Research Explores Molecular Subtyping in Prostate Cancer.

Adam Weiner, MD, discusses the results of his research on molecular subtyping in prostate cancer.

Adam Weiner, MD, chief urology resident at Northwestern University in Chicago, UCLA Urology, discusses the results of his research on molecular subtyping in prostate cancer.

According to a presentation of the data given by Weiner at the 2022 American Urological Association Annual Meeting, there was a good amount of overlap when directly comparing this research to the PAM50 model. This included luminal-differentiating tumors having the highest AR-activity scores, and luminal proliferating tumors having the highest expression of AR and cell proliferation genes and pathways.

Additionally, basal immune tumors had the highest predicted response rate to radiation and possessed significant immune infiltration. Basal neuroendocrine tumors were also characterized by low AR-activity expression, low immune infiltration, and enrichment with neuronal gene expression.

According to Weiner, the next step will be to examine clinical data regarding how luminal cells respond to docetaxel or how basal cells respond to androgen deprivation.

Transcription:

0:08 | We presented our preliminary approach. We've completed the creation of the signature and now, we're looking at the relevant, different markers based on the 4 subgroups created by the signature, all of which are basal versus luminal cell-of-origin. It's quite striking.

0:29 | Each subgroup had a specific treatment susceptibility pattern and with that, you could use the information going forward if you have to apply additional treatments following prostatectomy or treatments if the patient has a metastatic recurrence. All of these things could be incredibly useful to practitioners.

0:49 | The next step is applying this new sub-classifier to clinical data. We've relied on gene expression signatures to preliminarily show the treatment susceptibilities based on the 4 subgroups. The next step is to take clinical data and see how the luminal cells respond to docetaxel or how the basal cells respond to androgen deprivation. Which group of tumors are the most likely to respond to radiation therapy? I think if we can show that, we can show that using a signature based on cell-of-origin is something worth our time.

Stored items:
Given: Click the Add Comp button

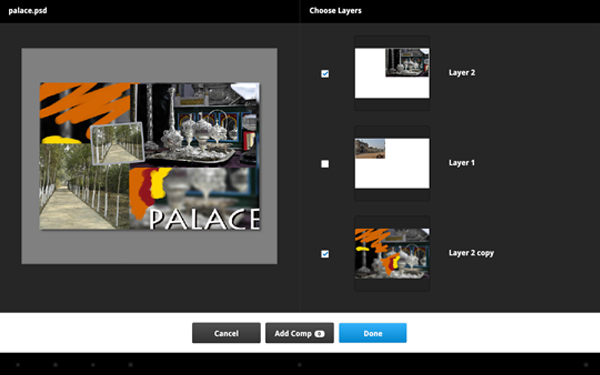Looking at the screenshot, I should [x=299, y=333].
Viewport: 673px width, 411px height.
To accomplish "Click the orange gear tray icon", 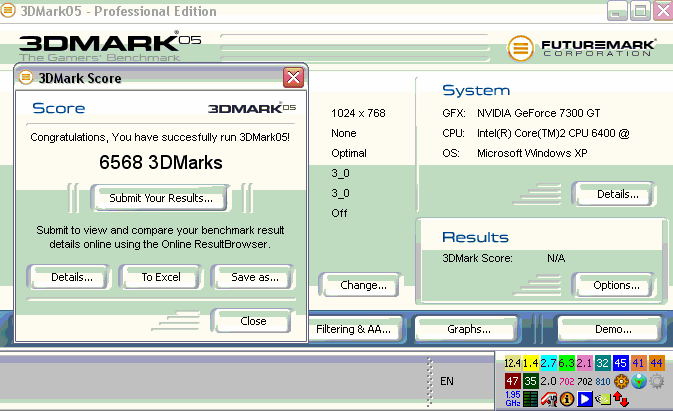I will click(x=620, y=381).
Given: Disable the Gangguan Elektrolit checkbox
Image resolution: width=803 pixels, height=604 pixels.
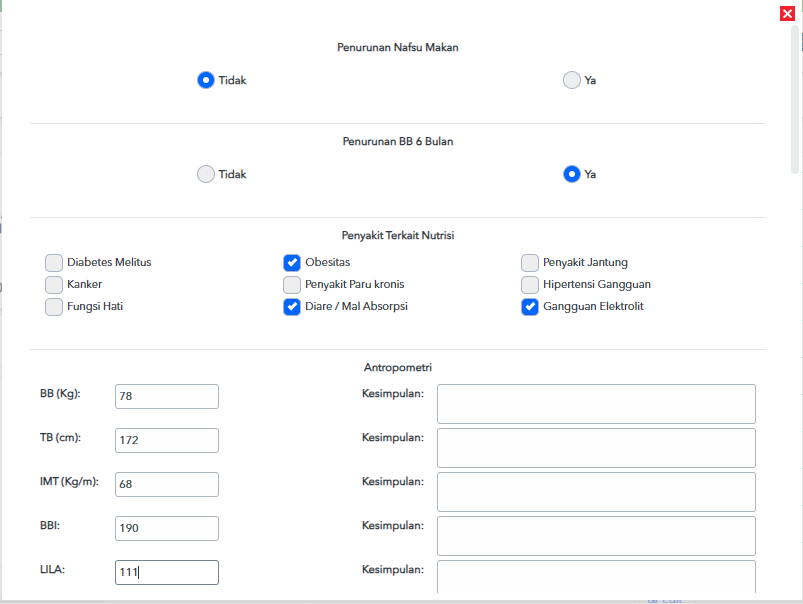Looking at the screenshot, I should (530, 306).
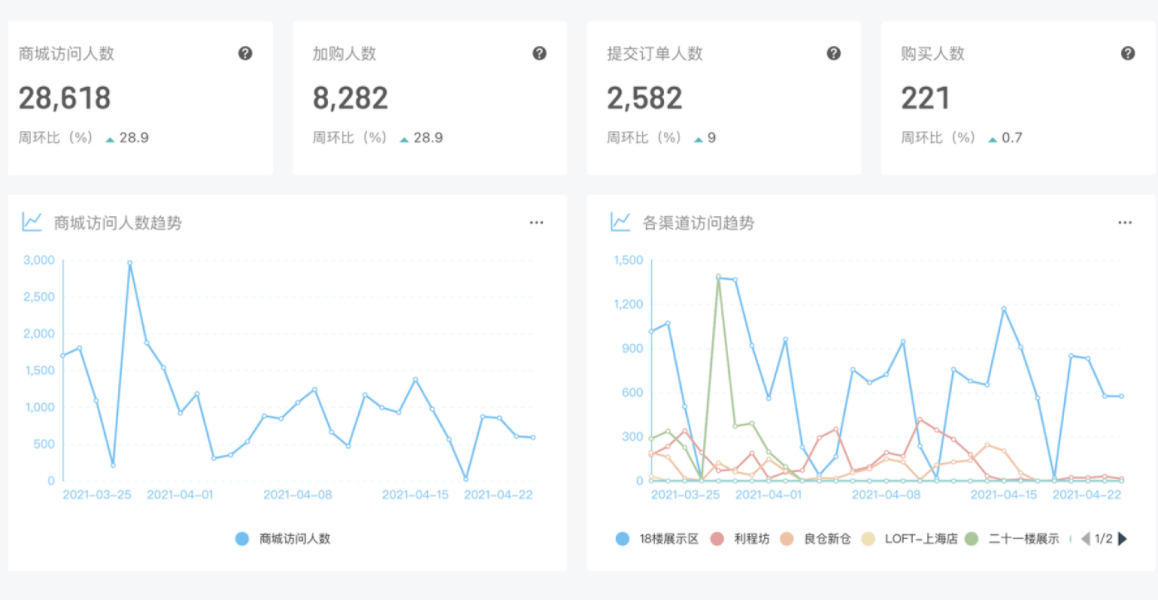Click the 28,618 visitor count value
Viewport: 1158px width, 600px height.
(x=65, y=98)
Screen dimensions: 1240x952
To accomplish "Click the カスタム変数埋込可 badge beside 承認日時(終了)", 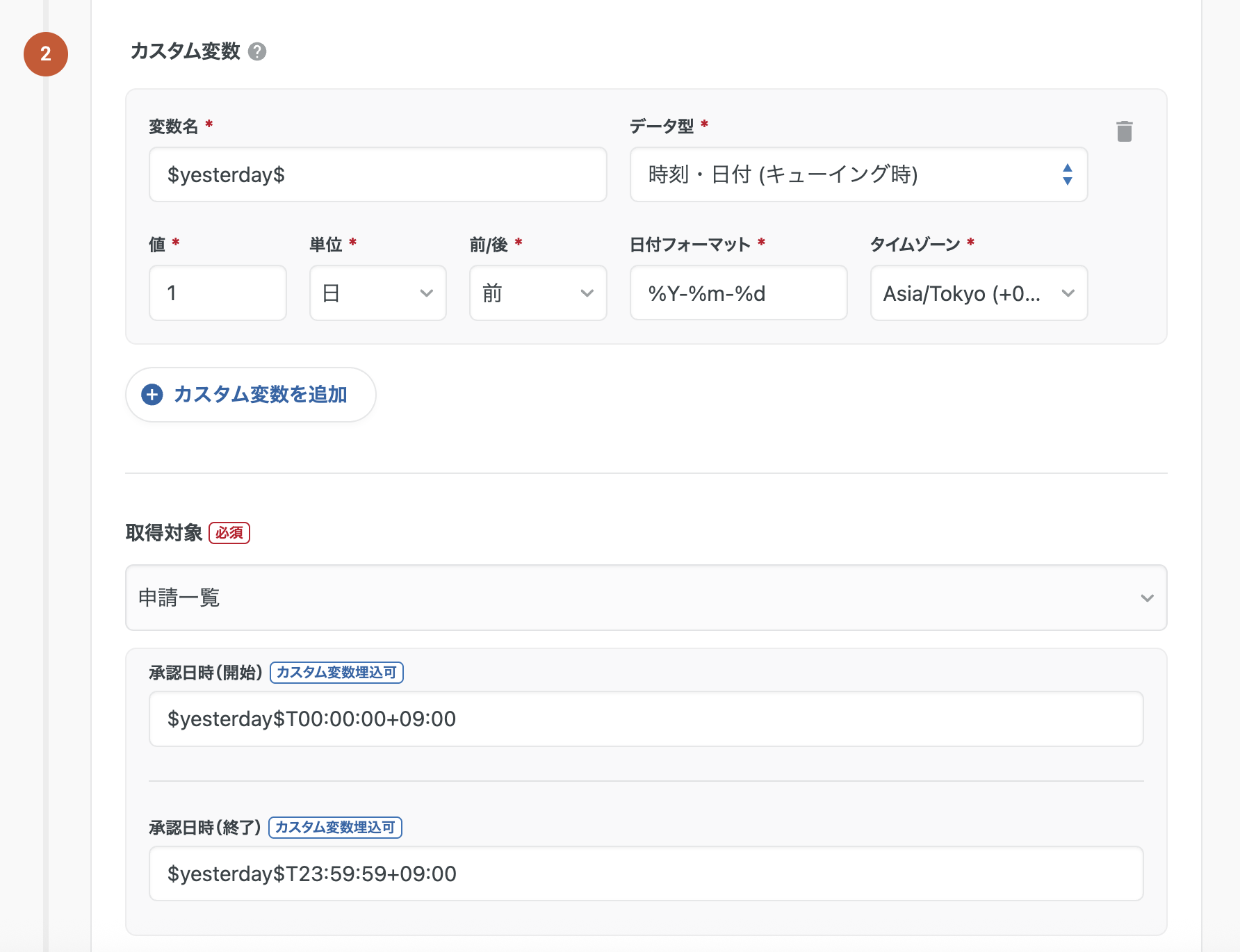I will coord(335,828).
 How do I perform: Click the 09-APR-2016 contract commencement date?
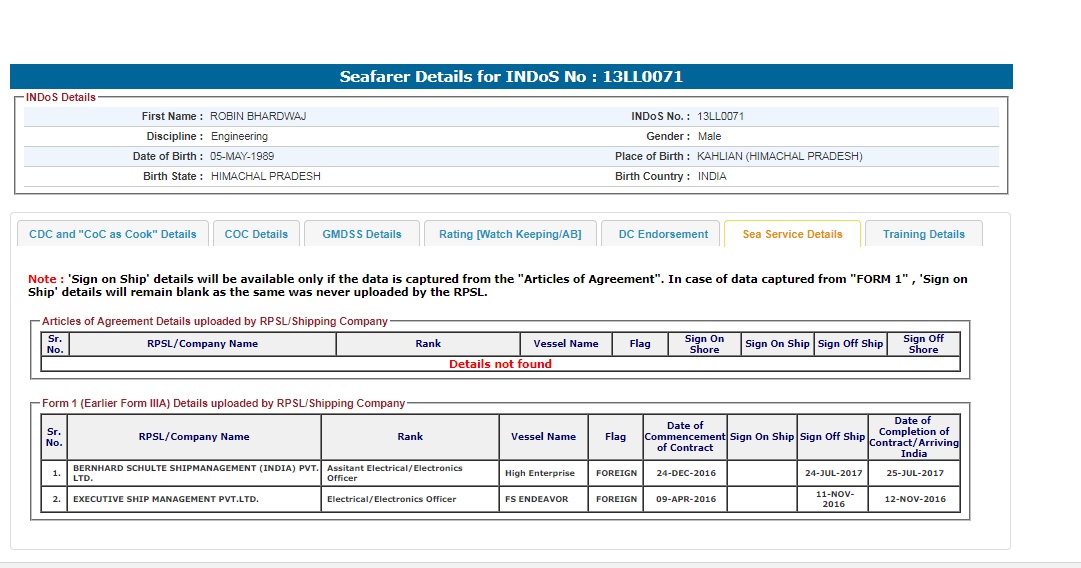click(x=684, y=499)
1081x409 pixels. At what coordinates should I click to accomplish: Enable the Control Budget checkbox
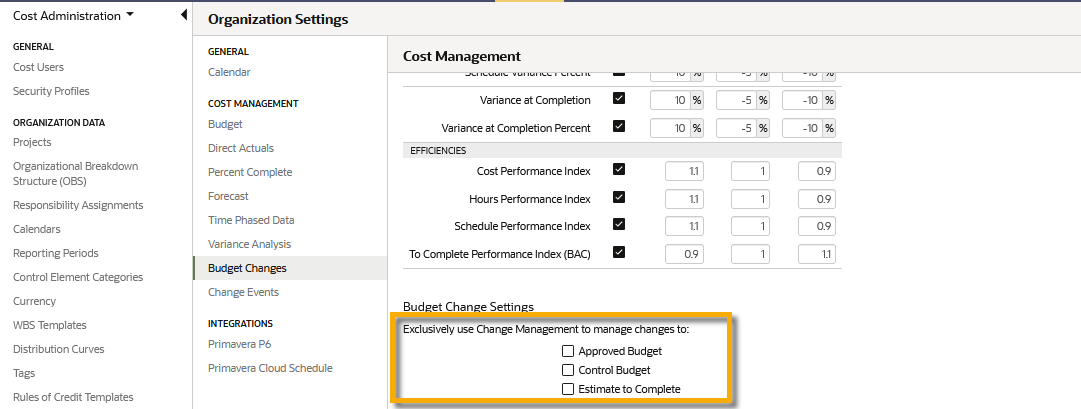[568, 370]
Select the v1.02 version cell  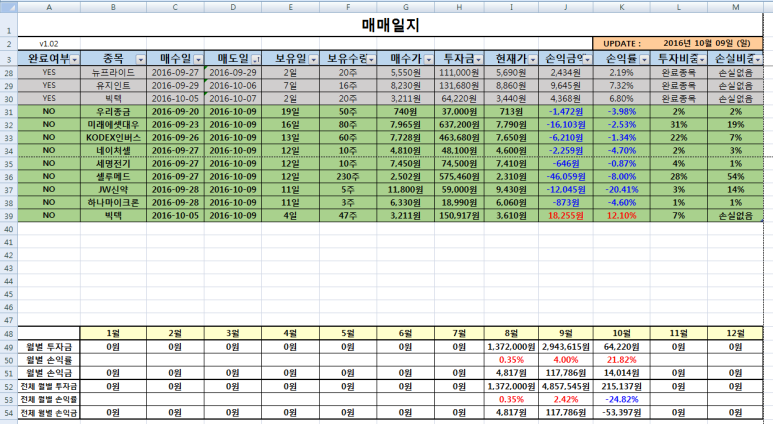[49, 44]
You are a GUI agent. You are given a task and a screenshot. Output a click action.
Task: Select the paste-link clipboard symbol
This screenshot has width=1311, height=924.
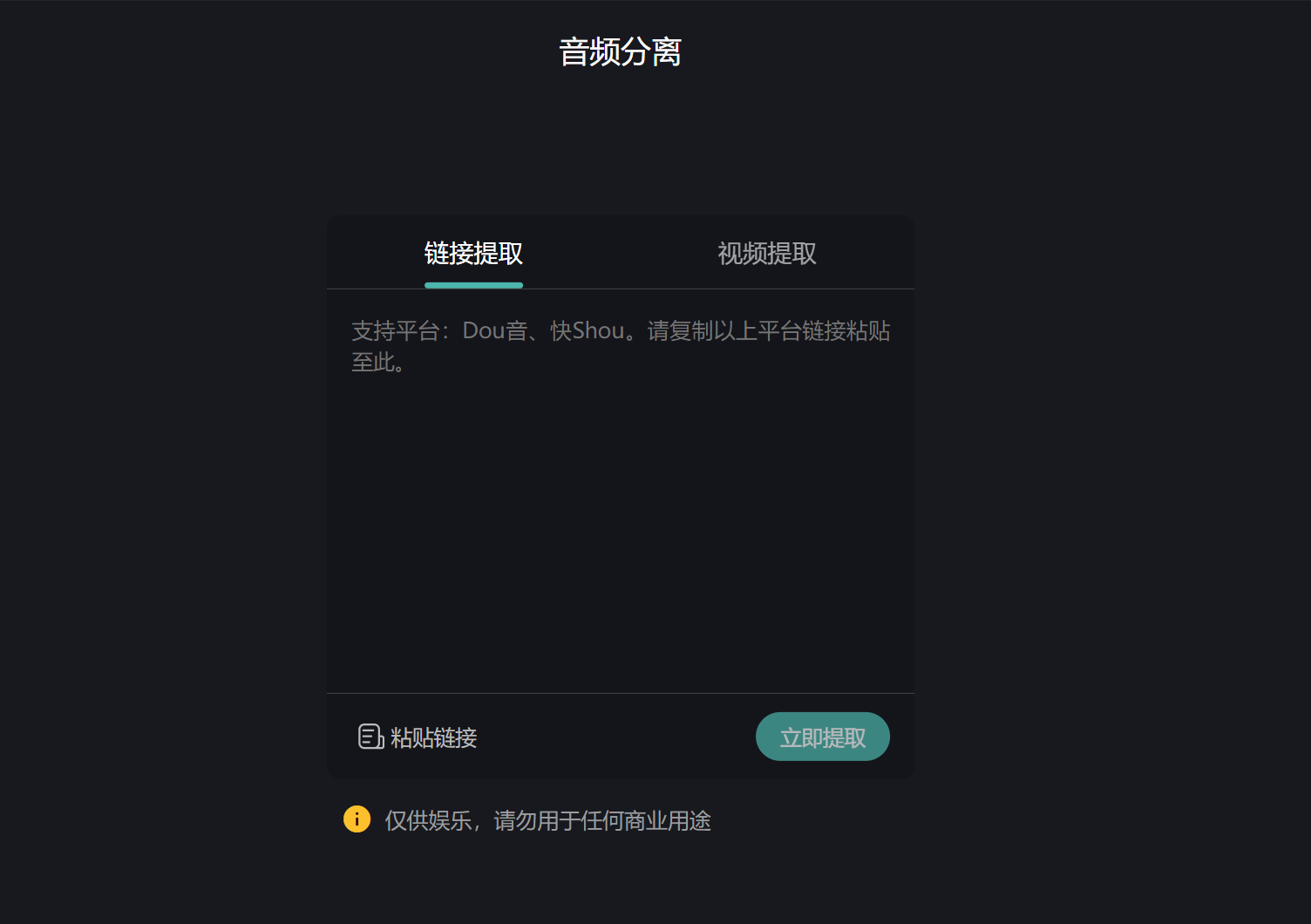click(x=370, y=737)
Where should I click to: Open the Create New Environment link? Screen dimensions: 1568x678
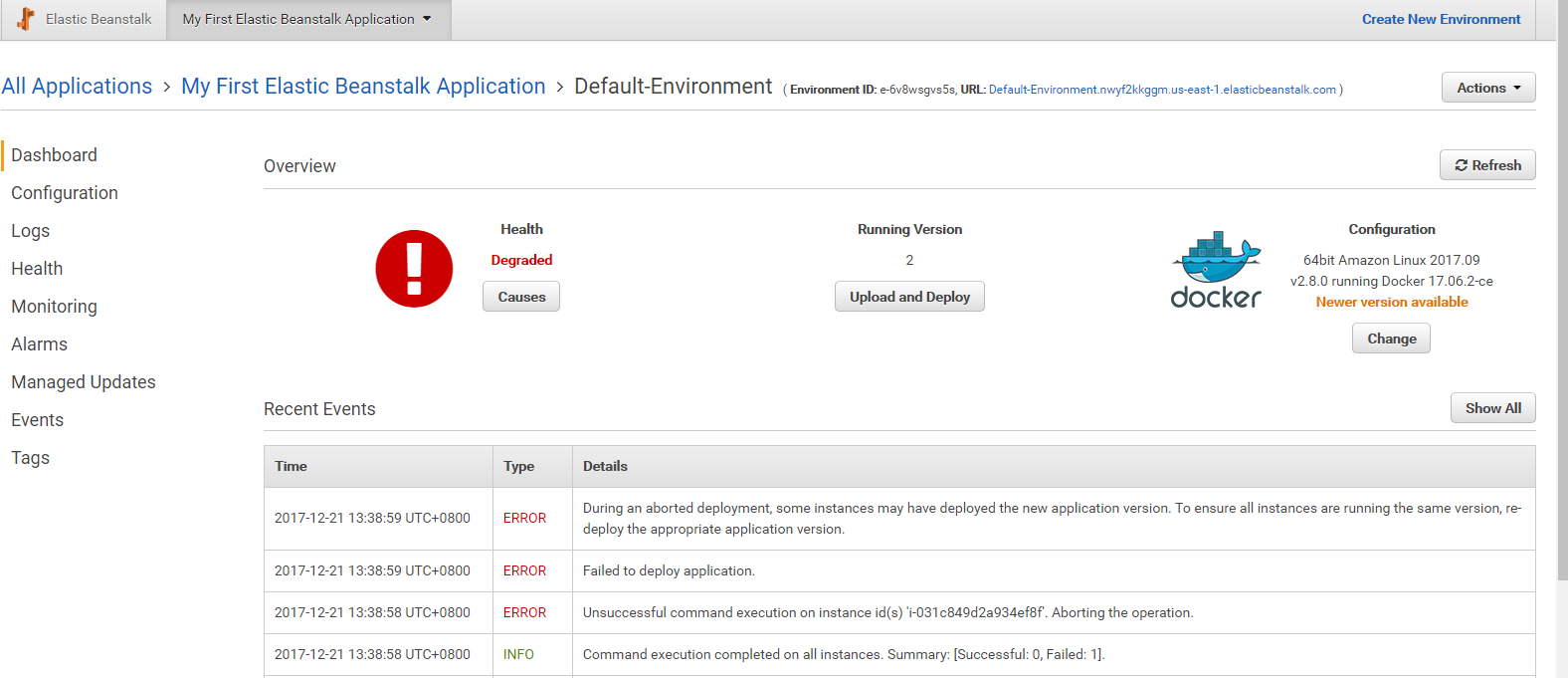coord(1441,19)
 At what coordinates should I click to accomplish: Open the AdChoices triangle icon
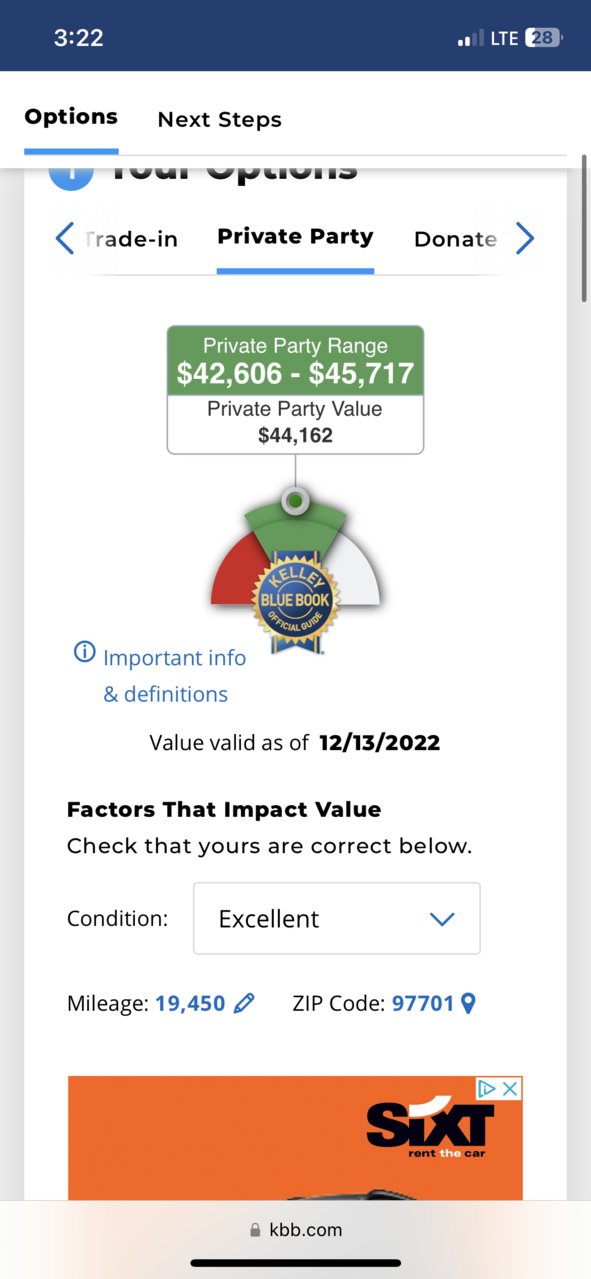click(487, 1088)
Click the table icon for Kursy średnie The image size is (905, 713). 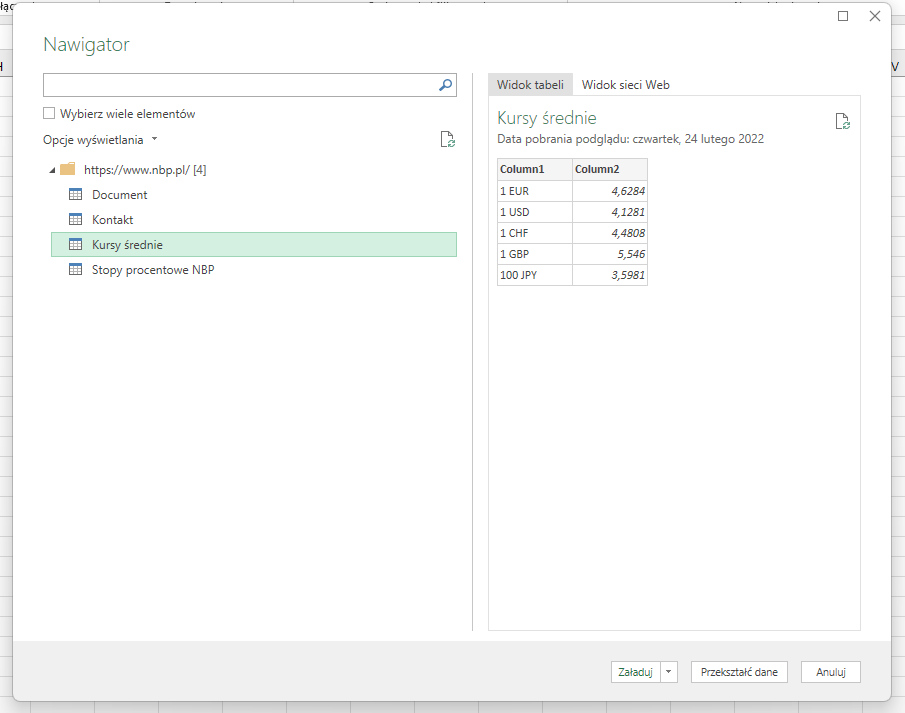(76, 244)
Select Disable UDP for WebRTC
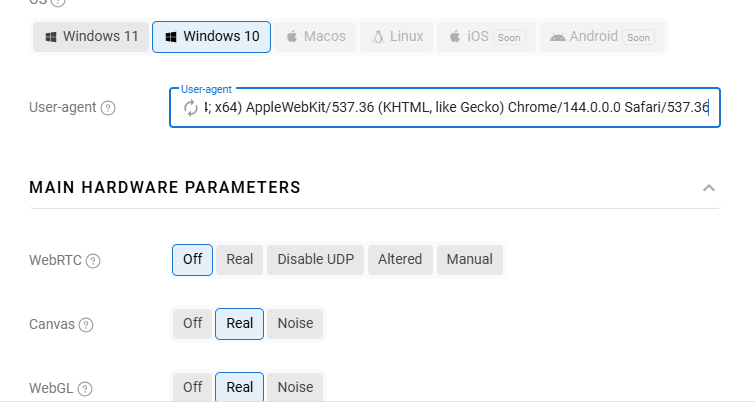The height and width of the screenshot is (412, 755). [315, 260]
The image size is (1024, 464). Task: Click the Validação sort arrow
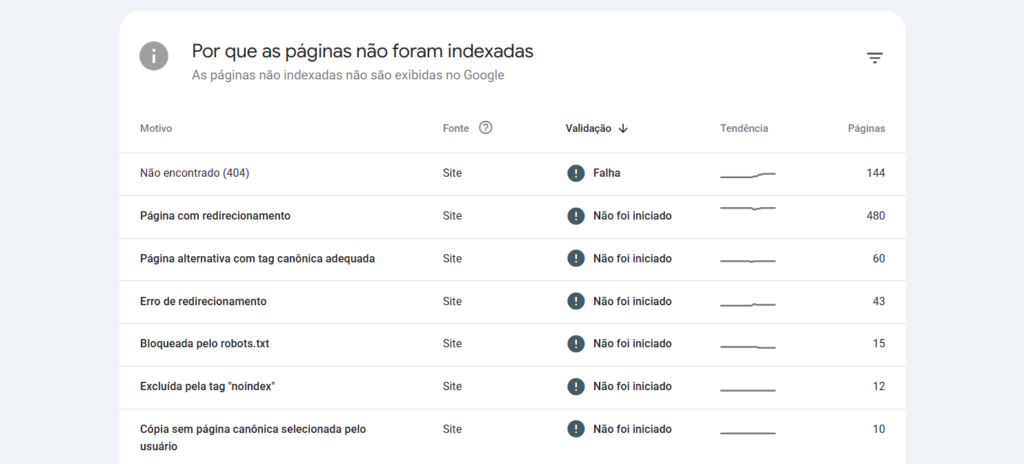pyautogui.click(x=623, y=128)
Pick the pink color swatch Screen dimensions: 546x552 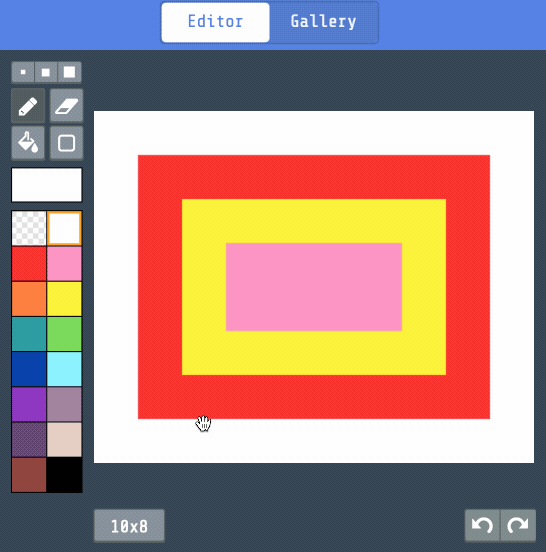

■ Required tasks:
**A.** In the prostate cancer article, at which meeting did Weiner present the data?
**B.** List every tumor subtype that the prostate cancer article names.
The stored items play no part in the work on the prostate cancer article.

■ Activity answers:
**A.** The 2022 American Urological Association Annual Meeting.

**B.**
Luminal-differentiating tumors
Luminal proliferating tumors
Basal immune tumors
Basal neuroendocrine tumors